On Wednesday, the president signed an executive order allowing federal officials to extend the protections of Title VI of the Civil Rights Act to Jews. (The order, promptly condemned for classifying Jews as a separate nationality, did nothing of the sort.) In 2010, Kenneth Marcus called for precisely such a ruling in the pages of Commentary, citing in particular the Department of Education’s lax response to a series of incidents at the University of California at Irvine, where, among much elase, Jewish property was vandalized and Jewish students were pelted with rocks, called “dirty Jew” and other epithets, and were told, “Jewish students are the plague of mankind.”
When complaints were lodged over these incidents, . . . the university responded either with relative indifference or with little urgency. But when the federal government was asked in 2004 to intervene to deal with incidents that its own investigators had determined to be clear-cut violations of the civil rights of Irvine’s Jewish students, the U.S. Department of Education’s Office for Civil Rights failed to prosecute a single case. Indeed, it has finally become clear that the current policy of the office charged with enforcing civil rights at American universities involves treating anti-Jewish bias as unworthy of attention—a state of affairs in stark contrast to the agency’s quite justified alacrity in responding to virtually every other possible case of discrimination.
The lack of a coherent legal conception of Jewish identity has rendered the Office for Civil Rights (henceforth, OCR) unable to cope with [this] resurgence of anti-Semitic incidents on American college campuses, of which the Irvine situation is enragingly emblematic. The problem stems from the fact that federal agents have jurisdiction under Title VI of the Civil Rights Act over race and national-origin discrimination—but not over [religious discrimination]. And because they have been unable to determine whether Jewish Americans constitute a race or a national-origin group, they found themselves unable to address the anti-Semitism at Irvine. This confusion has led to enforcement paralysis as well as explosive confrontations and recriminations within the agency.

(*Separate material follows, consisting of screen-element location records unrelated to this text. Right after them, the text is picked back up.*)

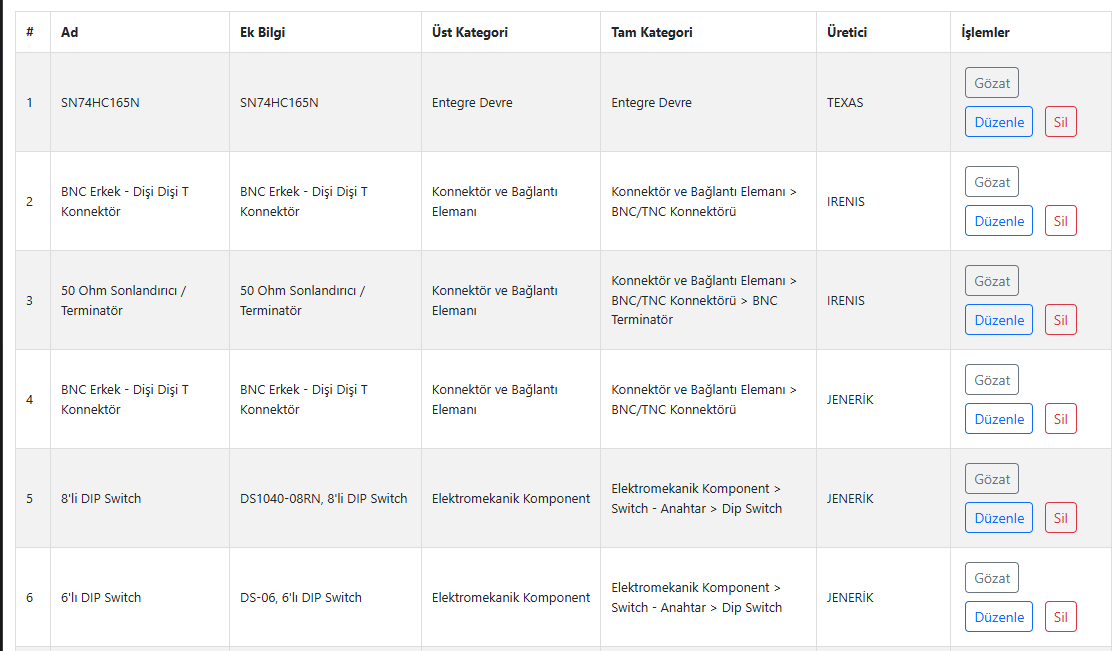Edit the SN74HC165N entry with Düzenle
Image resolution: width=1117 pixels, height=651 pixels.
tap(998, 122)
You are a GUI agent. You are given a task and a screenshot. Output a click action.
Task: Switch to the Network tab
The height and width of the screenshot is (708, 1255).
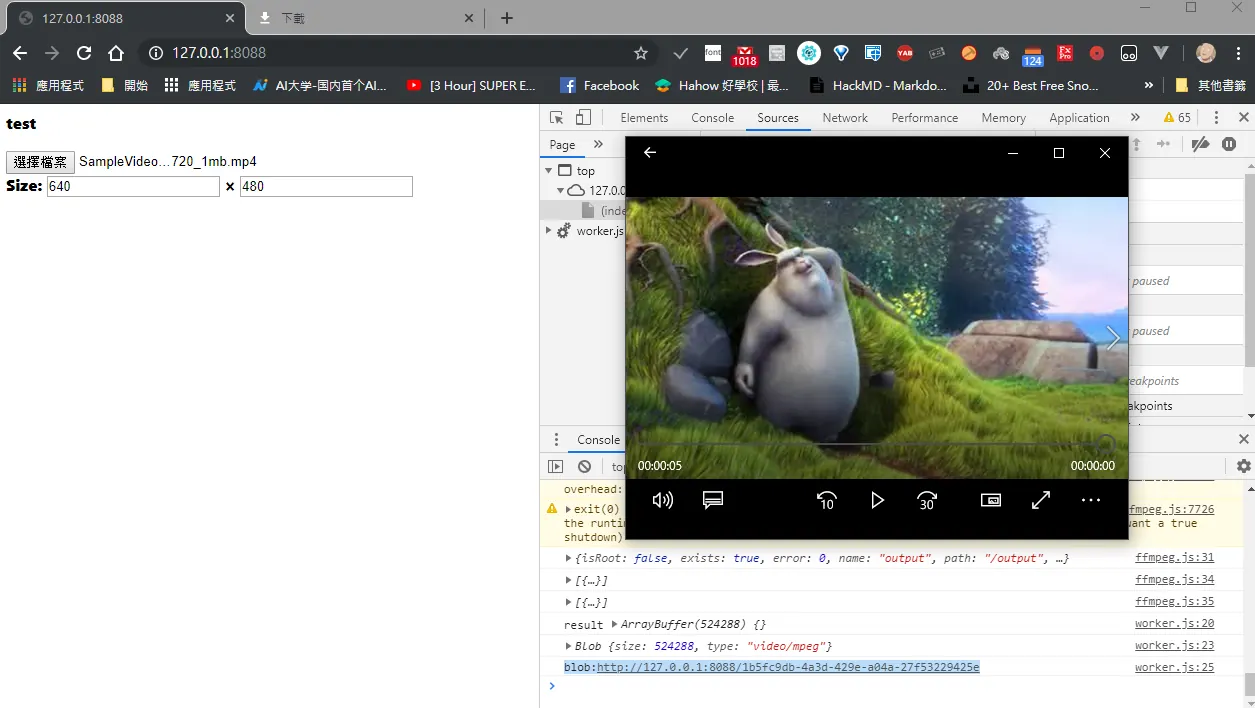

The position of David Black, [the OCR’s second-highest-ranking official], on the Irvine case was quite simple: “The allegations in [this] case were religious discrimination” and were therefore outside the scope of his office’s responsibilities because “OCR doesn’t have jurisdiction over religion.” . . . Black wanted more careful scrutiny of certain technical issues—and also insisted, oddly, that [OCR] staff “investigate whether Jewish students were Americans or of Israeli origin.”